Ricerc@Sapienza

Hailey-Hailey's disease (HHD) is a skin disease linked to mutations in ATP2C1 gene encoding Ca2+/Mn2+ ATPase localized on the Golgi; deregulations of this protein function are responsible for defects in the control of cytoplasmatic calcium concentrations leading to alterations of the desmosomic junctions and to the loss of adhesion between epidermal keratinocytes. The disorder is manifested as blistering skin lesions that do not heal and susceptible to microbial infections. While a strong relationship exists between mutations in ATP2C1 gene and HHD, the precise mechanism through which mutations induce skin lesions is unknown. We need to expand our understandings on the role of ATP2C1 in skin biology, in order to delineate how its loss may contribute to HHD. Oxidative stress plays an important role in HHD manifestation; in particular, it was found that ATP2C1 defective keratinocytes are characterized by massive ROS production and alterated Notch 1 signaling.
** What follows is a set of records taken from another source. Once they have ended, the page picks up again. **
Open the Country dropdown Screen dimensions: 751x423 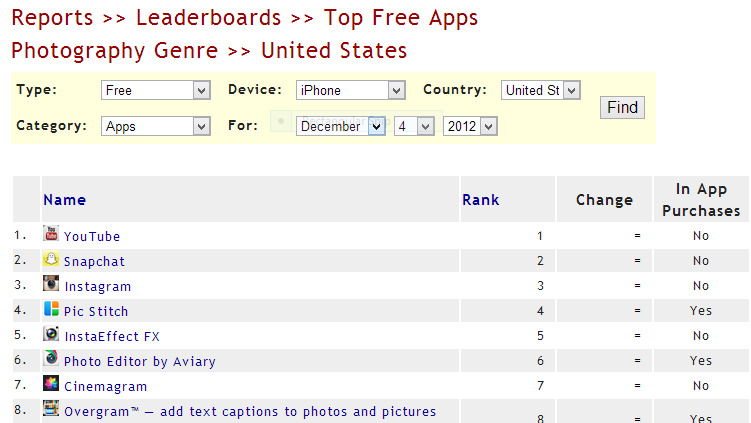(x=540, y=90)
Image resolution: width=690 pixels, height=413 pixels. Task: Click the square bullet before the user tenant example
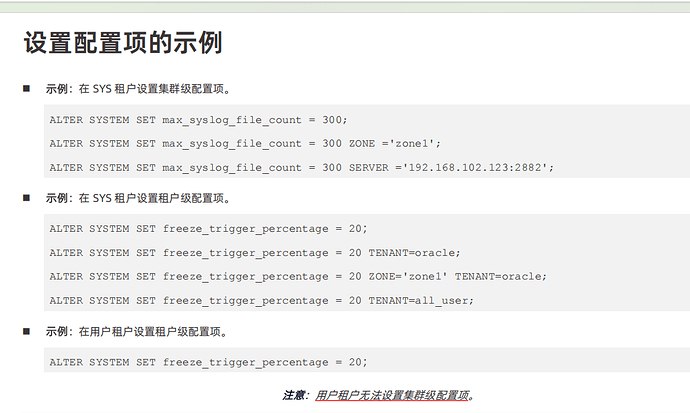coord(27,331)

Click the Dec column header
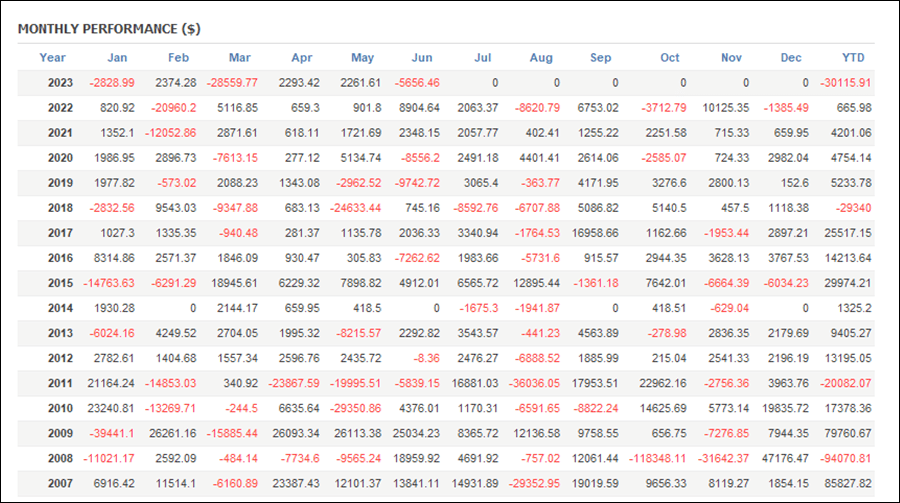point(791,57)

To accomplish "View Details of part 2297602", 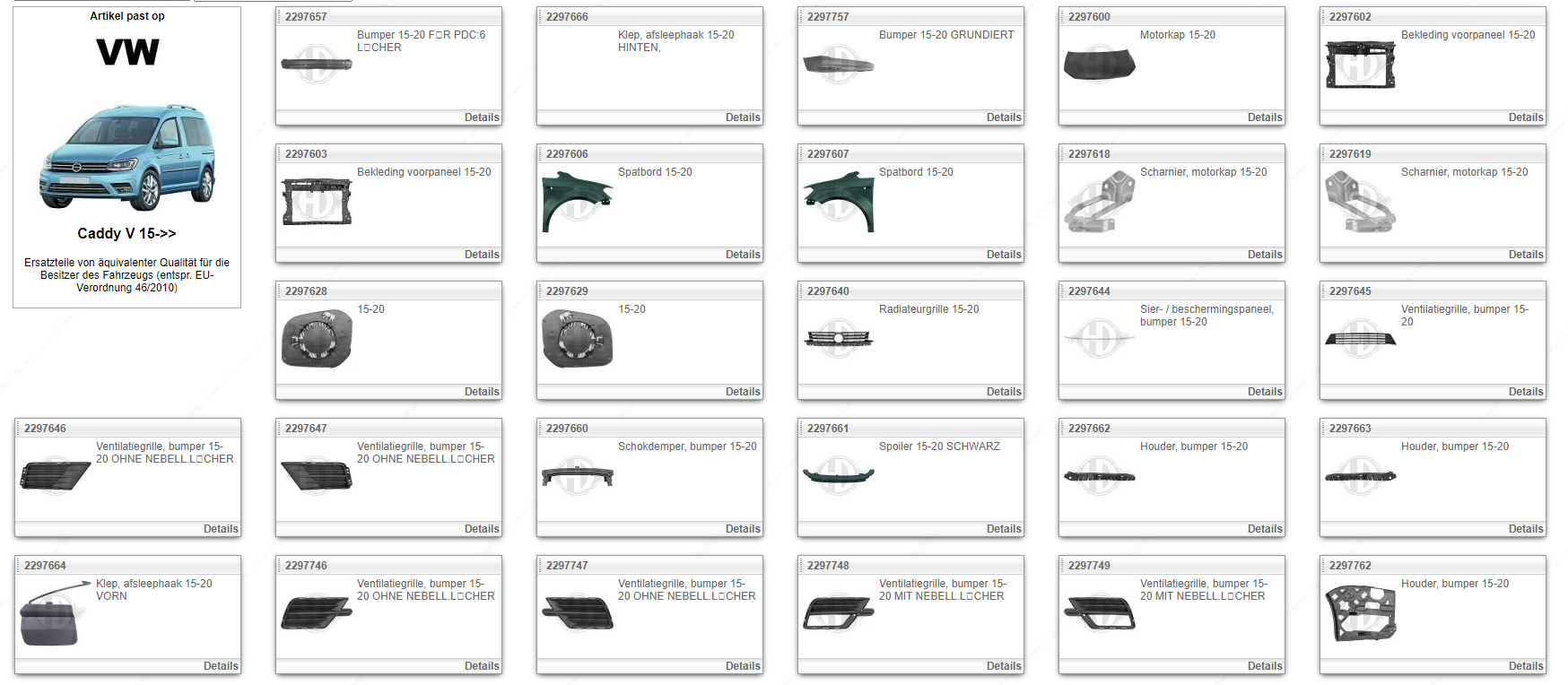I will tap(1525, 117).
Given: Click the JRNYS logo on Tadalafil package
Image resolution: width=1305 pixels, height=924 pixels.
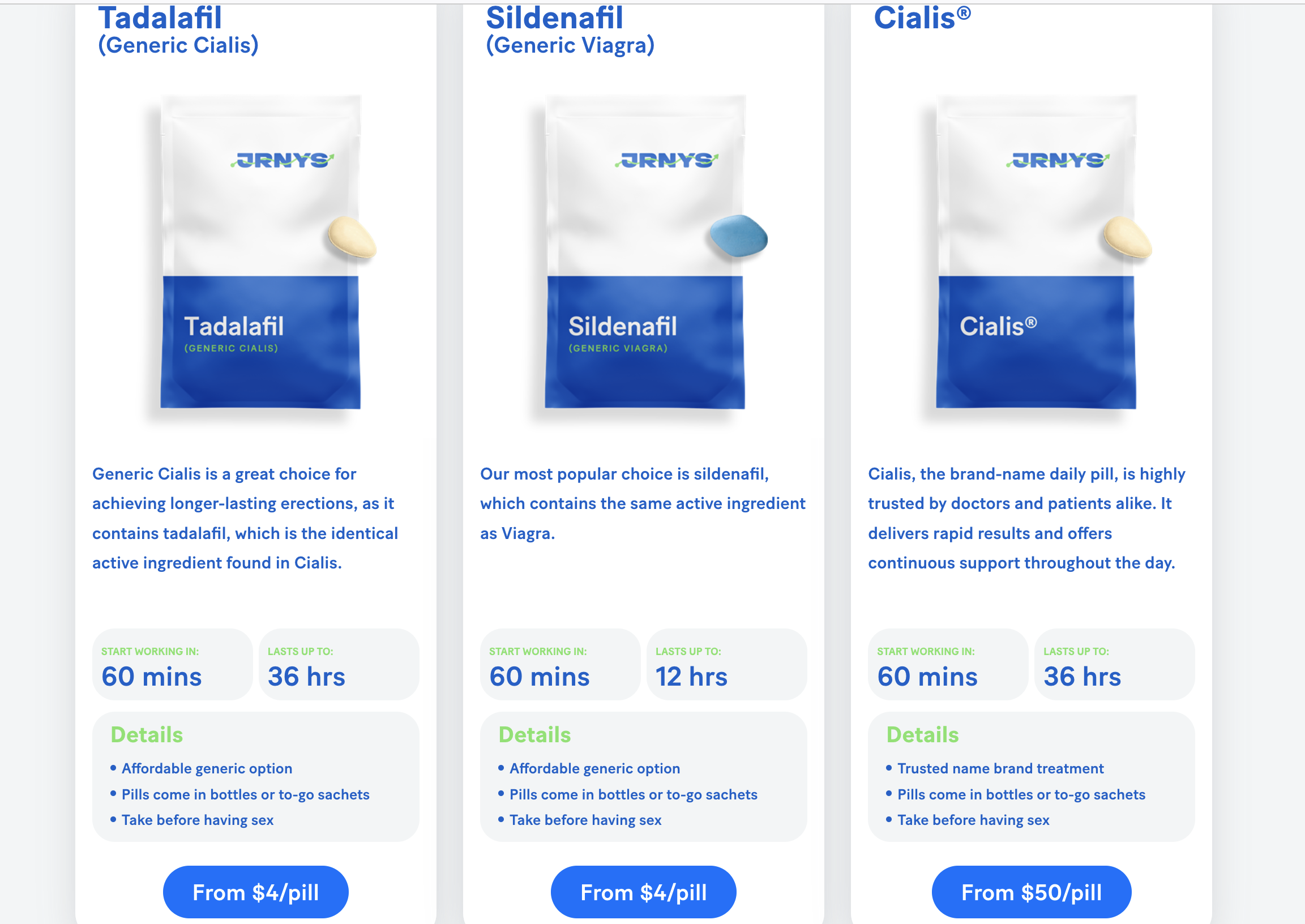Looking at the screenshot, I should tap(282, 160).
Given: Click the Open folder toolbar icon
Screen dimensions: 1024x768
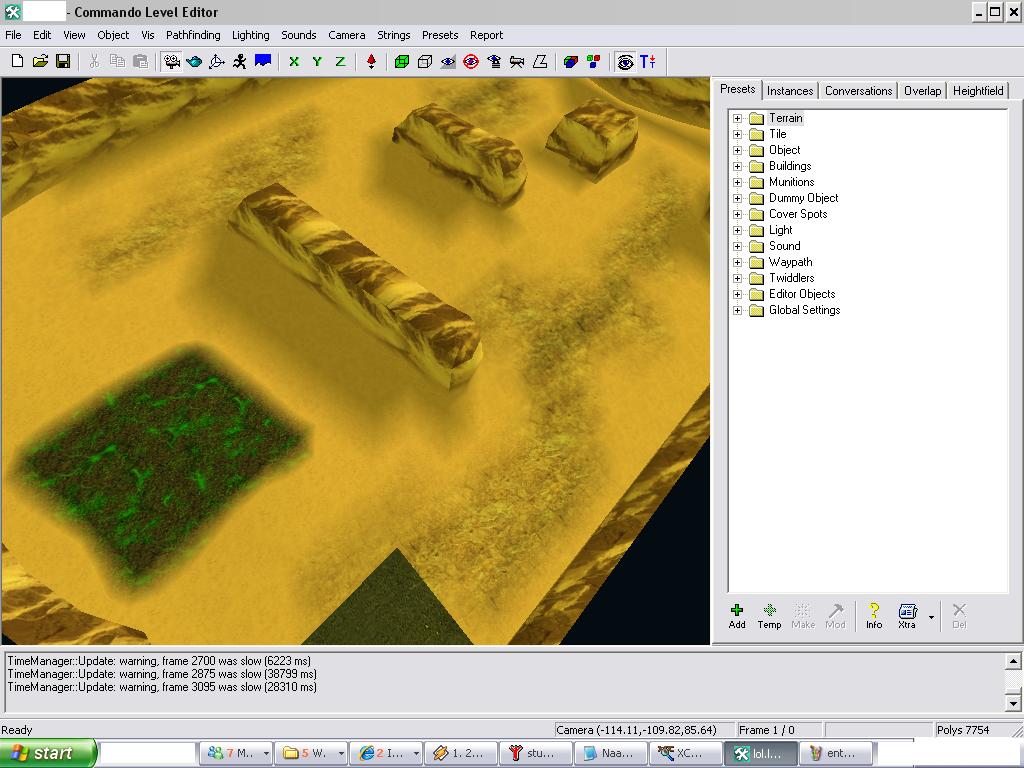Looking at the screenshot, I should pyautogui.click(x=40, y=62).
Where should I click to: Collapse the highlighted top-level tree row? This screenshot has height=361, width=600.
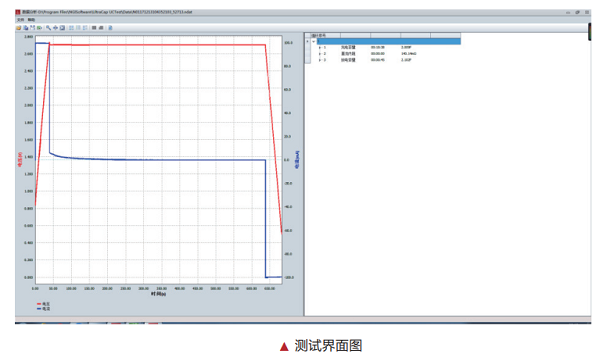point(313,41)
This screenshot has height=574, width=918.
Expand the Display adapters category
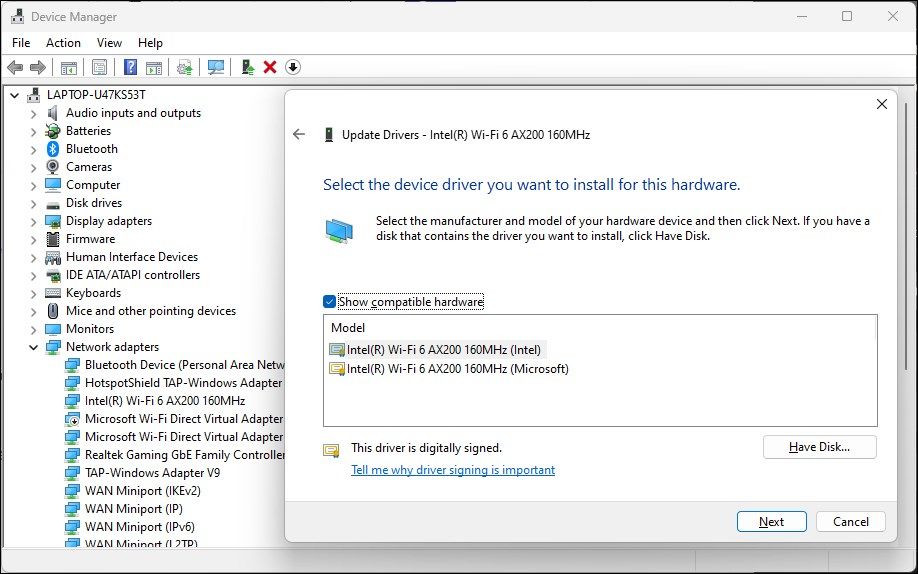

Notch 1 signaling influences many aspects of the skin homeostasis including differentiation and wound repair. The understandings of the relevant pathways influenced by oxidative-stress would provide perspectives for future novel pharmacological targets. HHD skin lesions do not heal and show recurrent infections, indicating that HHD keratinocytes might not respond well to challenges such as wounding or infection. The success of wound healing process depends on growth factors, cytokines and chemokines involved in cellular processes. HHD lesions are characterized by deregulated cytokine expression and decreased repair properties and, moreover, HHD patients have an increased susceptibility to skin infections. It could be important investigate the influence of deregulated cytokines on ATP2C1-defective keratinocytes proliferation, differentiation and wound repair mechanisms also in order to understand if the persistent bacterial colonization is a consequence of an attenuated immune response.